START Supplied records

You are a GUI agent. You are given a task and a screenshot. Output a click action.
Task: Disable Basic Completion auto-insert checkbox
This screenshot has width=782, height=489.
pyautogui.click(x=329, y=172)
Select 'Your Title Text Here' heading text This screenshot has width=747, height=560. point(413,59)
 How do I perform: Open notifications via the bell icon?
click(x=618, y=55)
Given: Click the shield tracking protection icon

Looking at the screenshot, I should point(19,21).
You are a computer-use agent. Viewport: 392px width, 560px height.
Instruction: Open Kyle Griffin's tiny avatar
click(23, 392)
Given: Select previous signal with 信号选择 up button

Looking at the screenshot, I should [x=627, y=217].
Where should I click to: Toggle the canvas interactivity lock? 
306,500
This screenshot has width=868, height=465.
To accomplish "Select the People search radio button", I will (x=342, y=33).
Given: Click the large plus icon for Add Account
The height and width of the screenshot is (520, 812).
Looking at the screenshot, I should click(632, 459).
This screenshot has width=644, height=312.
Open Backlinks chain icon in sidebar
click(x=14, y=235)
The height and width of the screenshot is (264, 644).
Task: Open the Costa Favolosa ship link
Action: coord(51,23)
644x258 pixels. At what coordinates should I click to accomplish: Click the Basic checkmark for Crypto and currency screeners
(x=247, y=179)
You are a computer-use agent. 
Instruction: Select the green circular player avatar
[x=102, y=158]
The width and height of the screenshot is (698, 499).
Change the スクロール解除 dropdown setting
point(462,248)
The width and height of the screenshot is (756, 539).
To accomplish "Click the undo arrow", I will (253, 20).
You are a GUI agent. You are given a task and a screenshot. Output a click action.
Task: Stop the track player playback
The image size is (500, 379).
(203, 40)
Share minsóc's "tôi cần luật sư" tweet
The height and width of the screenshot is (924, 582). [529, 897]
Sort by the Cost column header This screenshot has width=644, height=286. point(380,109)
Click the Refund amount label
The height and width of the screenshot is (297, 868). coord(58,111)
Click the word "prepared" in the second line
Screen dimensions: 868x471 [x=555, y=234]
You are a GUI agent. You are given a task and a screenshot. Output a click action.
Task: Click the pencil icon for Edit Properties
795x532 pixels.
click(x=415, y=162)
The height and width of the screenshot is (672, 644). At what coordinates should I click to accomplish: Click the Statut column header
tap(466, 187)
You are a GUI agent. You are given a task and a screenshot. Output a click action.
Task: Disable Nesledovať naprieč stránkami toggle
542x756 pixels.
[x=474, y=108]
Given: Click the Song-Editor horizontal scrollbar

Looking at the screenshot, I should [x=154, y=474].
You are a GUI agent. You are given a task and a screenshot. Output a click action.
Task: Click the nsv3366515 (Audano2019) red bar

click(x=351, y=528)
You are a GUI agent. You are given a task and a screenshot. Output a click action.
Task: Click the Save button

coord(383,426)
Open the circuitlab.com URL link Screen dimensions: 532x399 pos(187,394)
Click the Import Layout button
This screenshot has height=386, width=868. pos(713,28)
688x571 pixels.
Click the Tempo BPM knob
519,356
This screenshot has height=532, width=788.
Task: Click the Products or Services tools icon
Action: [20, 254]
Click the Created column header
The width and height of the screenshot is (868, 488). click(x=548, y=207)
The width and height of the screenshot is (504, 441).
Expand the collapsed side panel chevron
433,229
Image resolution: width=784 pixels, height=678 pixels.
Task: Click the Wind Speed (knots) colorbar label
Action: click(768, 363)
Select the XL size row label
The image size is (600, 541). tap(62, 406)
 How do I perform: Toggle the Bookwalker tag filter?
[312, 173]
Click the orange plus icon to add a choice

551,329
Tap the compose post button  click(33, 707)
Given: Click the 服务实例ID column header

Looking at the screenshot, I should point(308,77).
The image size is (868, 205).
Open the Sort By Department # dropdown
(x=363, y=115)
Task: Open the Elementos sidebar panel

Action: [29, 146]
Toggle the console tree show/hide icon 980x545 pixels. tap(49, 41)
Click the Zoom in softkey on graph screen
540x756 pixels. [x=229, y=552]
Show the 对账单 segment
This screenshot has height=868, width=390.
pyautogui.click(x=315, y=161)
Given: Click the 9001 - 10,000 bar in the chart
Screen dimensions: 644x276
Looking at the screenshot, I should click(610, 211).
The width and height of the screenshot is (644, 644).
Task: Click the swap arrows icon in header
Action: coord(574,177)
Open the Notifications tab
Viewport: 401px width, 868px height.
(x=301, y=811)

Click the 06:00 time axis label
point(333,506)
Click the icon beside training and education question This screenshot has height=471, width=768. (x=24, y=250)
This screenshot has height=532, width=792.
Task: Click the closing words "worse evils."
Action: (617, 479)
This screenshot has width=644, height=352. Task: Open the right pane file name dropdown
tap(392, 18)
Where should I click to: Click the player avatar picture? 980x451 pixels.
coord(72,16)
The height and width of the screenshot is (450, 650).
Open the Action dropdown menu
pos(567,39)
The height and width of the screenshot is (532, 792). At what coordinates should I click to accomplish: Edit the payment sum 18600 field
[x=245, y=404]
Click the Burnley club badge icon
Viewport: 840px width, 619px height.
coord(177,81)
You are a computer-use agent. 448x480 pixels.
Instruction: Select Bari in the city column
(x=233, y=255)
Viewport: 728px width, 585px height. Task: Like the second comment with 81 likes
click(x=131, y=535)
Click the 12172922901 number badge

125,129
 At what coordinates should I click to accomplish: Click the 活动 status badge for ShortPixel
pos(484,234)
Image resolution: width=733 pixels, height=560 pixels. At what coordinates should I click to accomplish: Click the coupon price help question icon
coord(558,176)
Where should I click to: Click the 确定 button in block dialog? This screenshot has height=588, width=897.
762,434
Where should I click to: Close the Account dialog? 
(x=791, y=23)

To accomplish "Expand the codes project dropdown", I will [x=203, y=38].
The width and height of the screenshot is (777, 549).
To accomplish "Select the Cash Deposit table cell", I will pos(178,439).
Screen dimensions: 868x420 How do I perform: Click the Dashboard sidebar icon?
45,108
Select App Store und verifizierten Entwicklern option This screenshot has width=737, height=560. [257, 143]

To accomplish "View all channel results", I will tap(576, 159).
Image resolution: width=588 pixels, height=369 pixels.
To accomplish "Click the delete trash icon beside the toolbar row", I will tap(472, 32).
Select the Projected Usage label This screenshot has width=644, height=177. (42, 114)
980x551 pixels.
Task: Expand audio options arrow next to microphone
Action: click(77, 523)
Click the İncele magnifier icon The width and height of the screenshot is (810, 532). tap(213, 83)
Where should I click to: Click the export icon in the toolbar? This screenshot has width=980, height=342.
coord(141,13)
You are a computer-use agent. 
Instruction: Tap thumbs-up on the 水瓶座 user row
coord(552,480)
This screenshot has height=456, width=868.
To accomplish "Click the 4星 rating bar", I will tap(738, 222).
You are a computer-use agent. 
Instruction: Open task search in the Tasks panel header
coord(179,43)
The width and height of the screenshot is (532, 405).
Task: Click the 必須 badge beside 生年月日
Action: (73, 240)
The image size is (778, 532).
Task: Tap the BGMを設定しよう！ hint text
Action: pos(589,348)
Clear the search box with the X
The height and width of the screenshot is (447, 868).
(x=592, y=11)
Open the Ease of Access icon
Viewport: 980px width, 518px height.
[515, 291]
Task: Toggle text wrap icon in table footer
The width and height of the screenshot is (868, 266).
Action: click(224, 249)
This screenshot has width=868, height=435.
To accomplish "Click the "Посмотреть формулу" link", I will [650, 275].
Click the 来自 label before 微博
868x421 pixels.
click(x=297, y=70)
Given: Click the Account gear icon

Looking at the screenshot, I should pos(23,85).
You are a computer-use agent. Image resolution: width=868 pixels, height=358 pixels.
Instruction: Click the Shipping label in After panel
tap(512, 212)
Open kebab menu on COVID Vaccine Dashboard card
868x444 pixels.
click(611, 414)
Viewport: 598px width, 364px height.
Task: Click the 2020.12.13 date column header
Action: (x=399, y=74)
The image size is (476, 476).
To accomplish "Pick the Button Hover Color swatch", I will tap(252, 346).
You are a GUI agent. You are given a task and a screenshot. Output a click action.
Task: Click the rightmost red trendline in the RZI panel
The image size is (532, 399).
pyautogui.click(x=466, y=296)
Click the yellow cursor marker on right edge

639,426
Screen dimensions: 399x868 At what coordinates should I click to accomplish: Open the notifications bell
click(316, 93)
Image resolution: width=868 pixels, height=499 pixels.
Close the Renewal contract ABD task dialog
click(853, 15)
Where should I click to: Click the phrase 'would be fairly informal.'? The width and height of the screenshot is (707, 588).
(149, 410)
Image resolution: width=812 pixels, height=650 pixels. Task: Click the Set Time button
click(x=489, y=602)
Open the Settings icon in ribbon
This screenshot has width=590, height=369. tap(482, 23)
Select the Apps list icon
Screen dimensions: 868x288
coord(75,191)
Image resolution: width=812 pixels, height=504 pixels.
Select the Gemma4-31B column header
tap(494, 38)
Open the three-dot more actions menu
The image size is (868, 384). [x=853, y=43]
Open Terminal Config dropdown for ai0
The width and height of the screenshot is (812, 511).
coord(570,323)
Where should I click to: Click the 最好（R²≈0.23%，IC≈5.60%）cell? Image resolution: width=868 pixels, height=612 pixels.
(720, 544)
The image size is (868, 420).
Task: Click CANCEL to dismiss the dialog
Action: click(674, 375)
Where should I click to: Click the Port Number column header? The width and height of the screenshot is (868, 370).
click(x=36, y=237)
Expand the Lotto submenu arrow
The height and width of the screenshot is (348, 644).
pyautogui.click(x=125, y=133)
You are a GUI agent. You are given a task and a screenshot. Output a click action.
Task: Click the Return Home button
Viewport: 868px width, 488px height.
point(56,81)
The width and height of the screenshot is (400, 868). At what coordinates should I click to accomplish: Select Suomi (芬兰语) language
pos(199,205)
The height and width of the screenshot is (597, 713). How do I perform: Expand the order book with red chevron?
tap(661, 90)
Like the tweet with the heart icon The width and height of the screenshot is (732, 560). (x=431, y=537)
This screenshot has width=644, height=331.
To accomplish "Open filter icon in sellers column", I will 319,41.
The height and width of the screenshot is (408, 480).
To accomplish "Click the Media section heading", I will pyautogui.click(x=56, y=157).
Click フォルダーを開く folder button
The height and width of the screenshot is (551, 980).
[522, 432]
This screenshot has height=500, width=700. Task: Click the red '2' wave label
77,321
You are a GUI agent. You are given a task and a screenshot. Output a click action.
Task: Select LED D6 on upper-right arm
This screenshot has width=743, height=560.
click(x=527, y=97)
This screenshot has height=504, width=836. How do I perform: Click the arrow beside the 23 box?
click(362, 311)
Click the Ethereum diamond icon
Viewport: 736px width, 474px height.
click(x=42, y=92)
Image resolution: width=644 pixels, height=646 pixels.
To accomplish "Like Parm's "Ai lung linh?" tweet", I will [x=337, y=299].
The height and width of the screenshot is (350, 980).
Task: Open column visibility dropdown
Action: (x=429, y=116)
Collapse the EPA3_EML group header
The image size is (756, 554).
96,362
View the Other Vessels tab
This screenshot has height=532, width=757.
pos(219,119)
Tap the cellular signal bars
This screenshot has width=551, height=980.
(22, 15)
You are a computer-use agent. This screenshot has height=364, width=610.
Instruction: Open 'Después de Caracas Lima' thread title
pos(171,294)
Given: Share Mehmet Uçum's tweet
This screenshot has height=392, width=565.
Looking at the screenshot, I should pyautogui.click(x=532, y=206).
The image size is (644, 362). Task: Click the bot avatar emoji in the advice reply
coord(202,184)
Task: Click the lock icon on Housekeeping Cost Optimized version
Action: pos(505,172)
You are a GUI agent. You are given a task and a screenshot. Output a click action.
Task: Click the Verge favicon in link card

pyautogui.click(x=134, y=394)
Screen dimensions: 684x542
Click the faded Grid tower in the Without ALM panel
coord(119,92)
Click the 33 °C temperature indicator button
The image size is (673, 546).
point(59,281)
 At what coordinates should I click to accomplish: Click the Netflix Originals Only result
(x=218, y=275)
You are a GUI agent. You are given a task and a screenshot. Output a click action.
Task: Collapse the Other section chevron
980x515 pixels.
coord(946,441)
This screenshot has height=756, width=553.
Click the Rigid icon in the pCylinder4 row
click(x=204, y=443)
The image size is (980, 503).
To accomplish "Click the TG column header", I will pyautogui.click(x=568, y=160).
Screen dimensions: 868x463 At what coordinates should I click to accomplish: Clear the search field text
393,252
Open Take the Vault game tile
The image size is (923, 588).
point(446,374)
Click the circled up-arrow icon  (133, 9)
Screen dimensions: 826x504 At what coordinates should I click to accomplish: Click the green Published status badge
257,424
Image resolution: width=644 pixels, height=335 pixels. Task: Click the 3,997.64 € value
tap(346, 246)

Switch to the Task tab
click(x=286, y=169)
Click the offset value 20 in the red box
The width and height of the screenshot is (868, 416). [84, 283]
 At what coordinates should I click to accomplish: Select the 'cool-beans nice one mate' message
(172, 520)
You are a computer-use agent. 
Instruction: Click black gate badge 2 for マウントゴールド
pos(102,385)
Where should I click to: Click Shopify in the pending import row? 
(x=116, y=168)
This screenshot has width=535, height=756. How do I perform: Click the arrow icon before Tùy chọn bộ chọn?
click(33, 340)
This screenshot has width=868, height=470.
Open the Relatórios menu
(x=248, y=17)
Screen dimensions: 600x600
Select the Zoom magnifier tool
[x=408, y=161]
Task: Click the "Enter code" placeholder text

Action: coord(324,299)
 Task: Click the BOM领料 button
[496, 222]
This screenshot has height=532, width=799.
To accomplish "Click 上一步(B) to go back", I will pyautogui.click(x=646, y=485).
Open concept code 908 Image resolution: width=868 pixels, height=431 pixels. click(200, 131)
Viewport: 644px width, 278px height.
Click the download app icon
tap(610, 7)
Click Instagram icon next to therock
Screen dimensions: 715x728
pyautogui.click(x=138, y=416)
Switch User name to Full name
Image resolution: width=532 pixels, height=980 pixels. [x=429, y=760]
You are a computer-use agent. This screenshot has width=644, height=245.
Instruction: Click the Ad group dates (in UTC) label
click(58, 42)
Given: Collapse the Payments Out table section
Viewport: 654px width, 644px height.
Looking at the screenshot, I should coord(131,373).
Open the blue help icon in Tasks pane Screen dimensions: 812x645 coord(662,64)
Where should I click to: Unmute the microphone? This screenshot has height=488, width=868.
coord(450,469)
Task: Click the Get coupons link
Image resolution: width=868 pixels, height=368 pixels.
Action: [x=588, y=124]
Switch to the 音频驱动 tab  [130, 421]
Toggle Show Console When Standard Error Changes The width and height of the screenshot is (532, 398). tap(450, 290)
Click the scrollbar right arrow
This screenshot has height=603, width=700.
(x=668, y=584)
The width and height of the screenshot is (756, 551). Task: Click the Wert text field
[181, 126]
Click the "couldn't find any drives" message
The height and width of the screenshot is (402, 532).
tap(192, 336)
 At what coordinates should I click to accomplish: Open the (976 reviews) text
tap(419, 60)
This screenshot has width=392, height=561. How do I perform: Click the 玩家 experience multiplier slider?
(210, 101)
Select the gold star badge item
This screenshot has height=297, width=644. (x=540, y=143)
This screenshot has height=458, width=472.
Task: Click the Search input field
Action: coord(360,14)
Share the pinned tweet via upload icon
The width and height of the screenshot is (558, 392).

END Supplied records

**About this task:** Search the entries for the string "table" and collect each line that has it.

**Solved problem:**
To accomplish "Select the Cash Deposit table cell", I will pos(178,439).
Task: Toggle text wrap icon in table footer
Given: Collapse the Payments Out table section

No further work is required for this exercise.